_MATERIAL TO PROCESS:_
((

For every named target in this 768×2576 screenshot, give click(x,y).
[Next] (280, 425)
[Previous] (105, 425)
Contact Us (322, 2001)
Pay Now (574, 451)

))
((

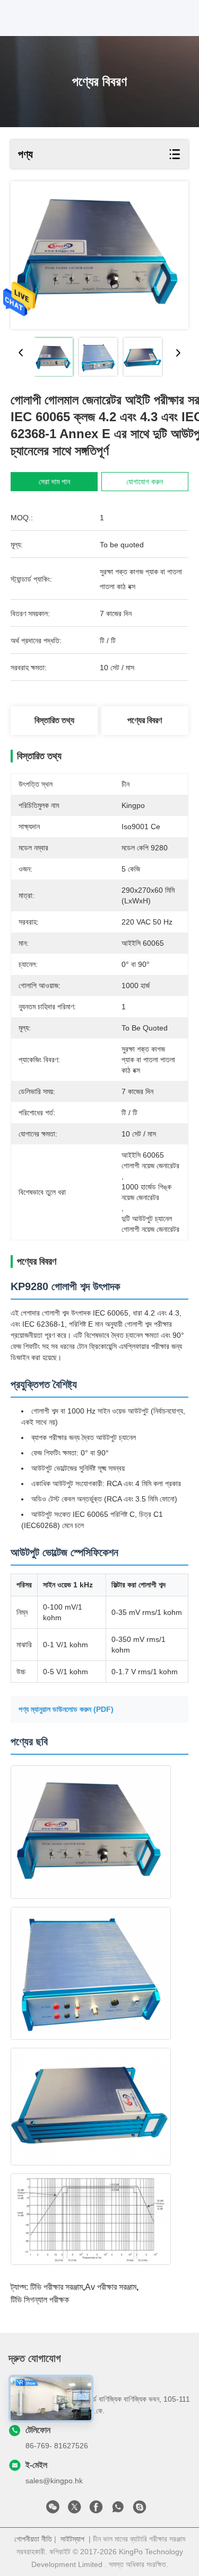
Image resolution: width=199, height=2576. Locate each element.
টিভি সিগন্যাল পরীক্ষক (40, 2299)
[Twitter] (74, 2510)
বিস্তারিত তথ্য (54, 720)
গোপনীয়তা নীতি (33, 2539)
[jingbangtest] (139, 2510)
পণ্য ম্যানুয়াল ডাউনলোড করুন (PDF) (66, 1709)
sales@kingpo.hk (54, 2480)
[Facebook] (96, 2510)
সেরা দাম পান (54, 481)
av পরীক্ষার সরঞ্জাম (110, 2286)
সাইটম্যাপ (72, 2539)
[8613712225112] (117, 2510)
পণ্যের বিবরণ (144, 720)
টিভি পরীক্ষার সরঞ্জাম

))
((

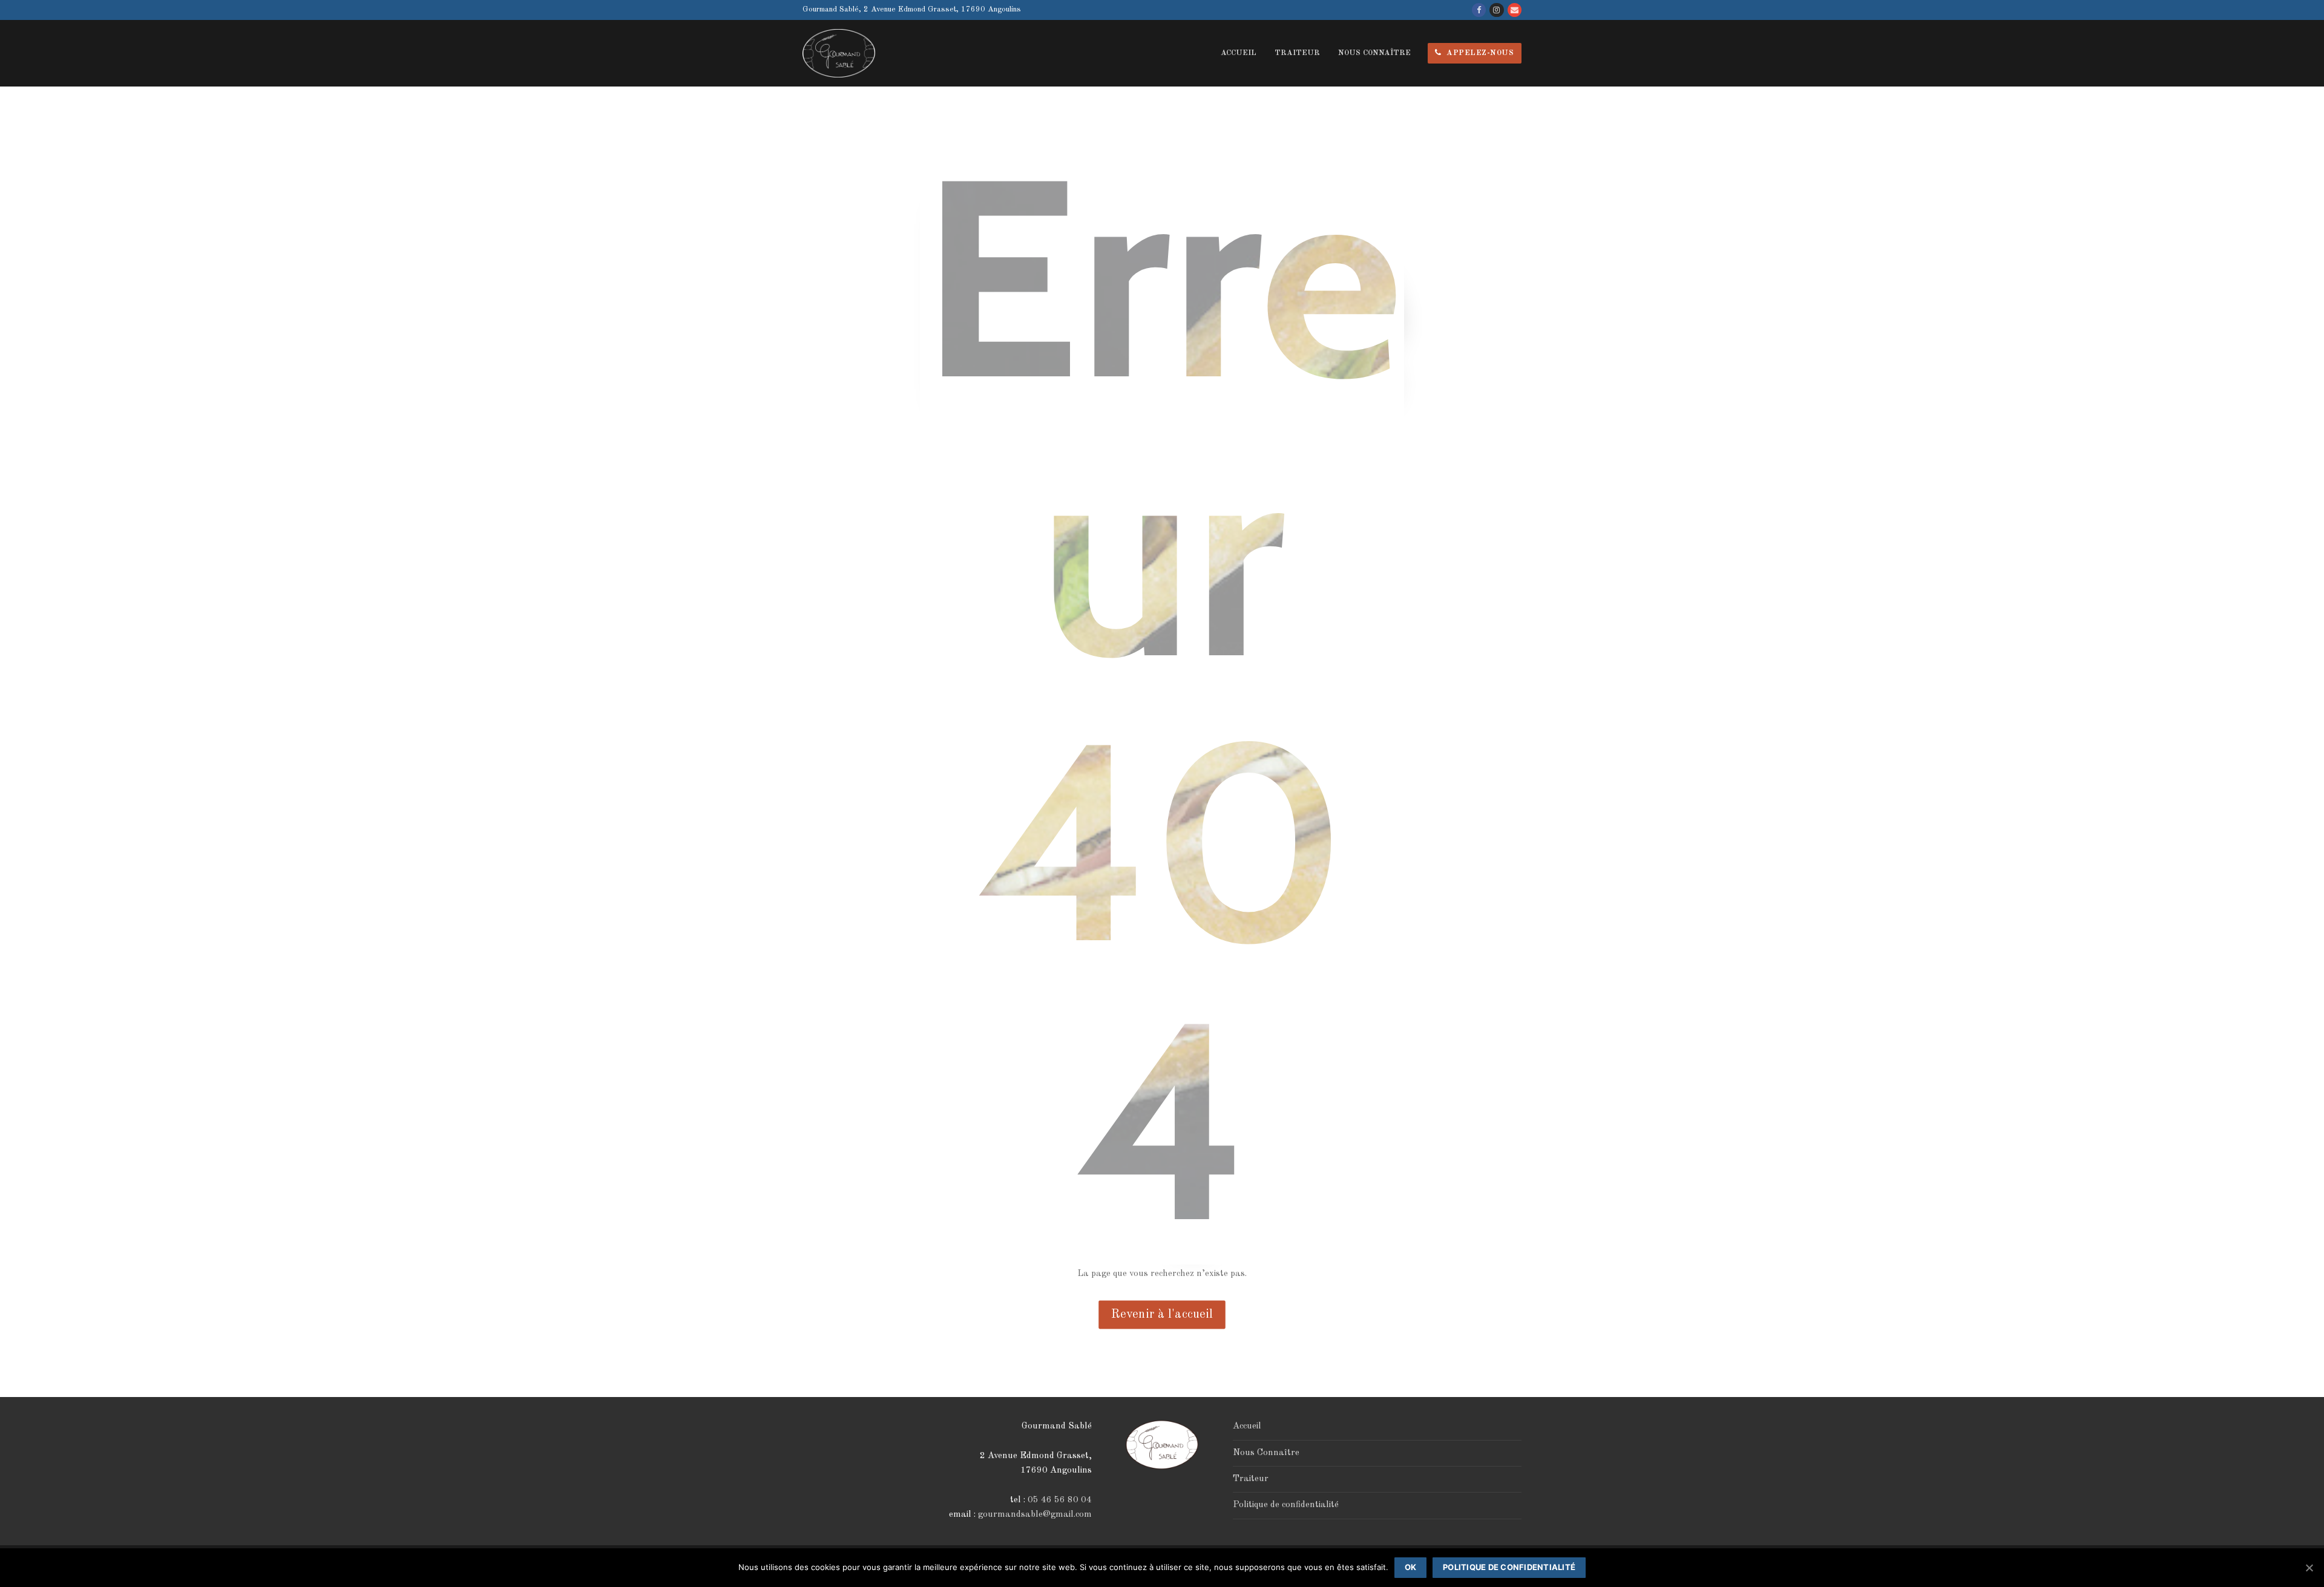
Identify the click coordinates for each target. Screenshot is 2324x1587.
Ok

))

From the material above, copy every line that has the word "click" in it.

For every named target in this 768×2576 screenshot, give click(x,y).
Identify the click coordinates for each target. Screenshot is 2324x1587.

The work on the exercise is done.